For thousands of years, gold has been more than just worth money, it was money. The metal has held its value through the rise and fall of countless empires and has been coveted to one degree or another by virtually every human society throughout history. It remains totally unique in the world of commodities, a product that defies classic market logic in many ways.

However, despite its somewhat bizarre relationship with people’s imaginations over the centuries, gold still holds/stores value, even after global economies have shifted towards digital markets and paper currencies. And a savvy investor can potentially make (or lose) a fortune speculating on its price.

So here’s a closer look at gold, the metal that’s always toyed with men’s souls.

Why do we Care About Gold?

Precisely why gold came to be considered a symbol of wealth, much less a store of value virtually across the globe, is not a question with a completely logical answer. Gold is extremely soft and malleable, so much so that a single ounce can be beaten out into a 300-square-foot sheet that’s transparent to the human eye. It’s also incredibly dense, with a single cubic meter weighing 19,300 kg (lead, by comparison, is only 11,340 kg per cubic meter).

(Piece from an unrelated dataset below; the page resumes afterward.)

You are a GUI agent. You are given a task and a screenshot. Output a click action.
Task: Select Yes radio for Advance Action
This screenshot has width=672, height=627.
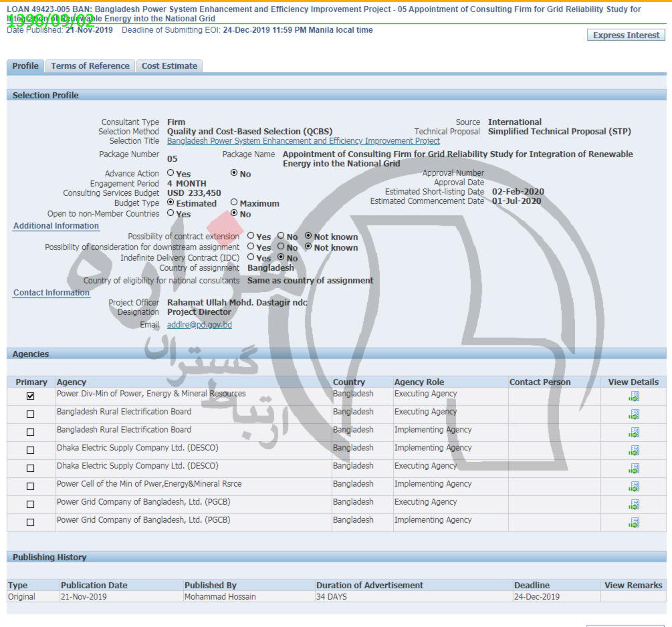point(171,173)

So one has to stop and wonder: what did our ancient ancestors see in this stuff? Its malleability is pretty astonishing, but it also makes gold utterly useless in building tools or structures. And its weight means carrying it around was extremely difficult.

And yet, throughout the course of history, any number of civilizations the world over have placed value on the metal. Golden artifacts found in the Varna Acropolis in present-day Bulgaria have been dated to between 4,600 and 4,200 B.C.

So why did one of our stone or bronze age ancestors ever decide to start dedicating some portion of their nasty, brutish, and short lives to smelting this rare but largely useless metal?1

Soft, Shiny, and Rare

The obsession with gold can be traced to a few factors; perhaps none more relevant than its rarity. Gold is extremely hard to come by, with only 174,100 tonnes having been mined in the entirety of human history. In fact, geologists estimate that the majority of the world’s gold supply lies near the earth’s core, where it would have settled during the planet’s formation due to its considerable density (and where it will most likely remain totally inaccessible no matter how good mining technology gets), and that the vast majority of the world’s recoverable yellow metal can be sourced to meteorites. From there, it’s simple market economics: low supply increases value.

And while gold may lack utilitarian applications to drive the demand side of that equation, it does have other qualities that have made people covet it over the years. It’s shiny, for instance, displaying lots of luster. And that shine stays put: gold doesn’t tarnish. The metal is largely nonreactive and isn’t affected by exposure to air or moisture like other metals. This, combined with its incredible malleability, makes it perfect for jewelry or other decorative purposes. It’s as Nietzsche described it: “But tell me: how did gold get to be the highest value? Because it is uncommon and useless and gleaming and gentle in its brilliance; it always gives itself.”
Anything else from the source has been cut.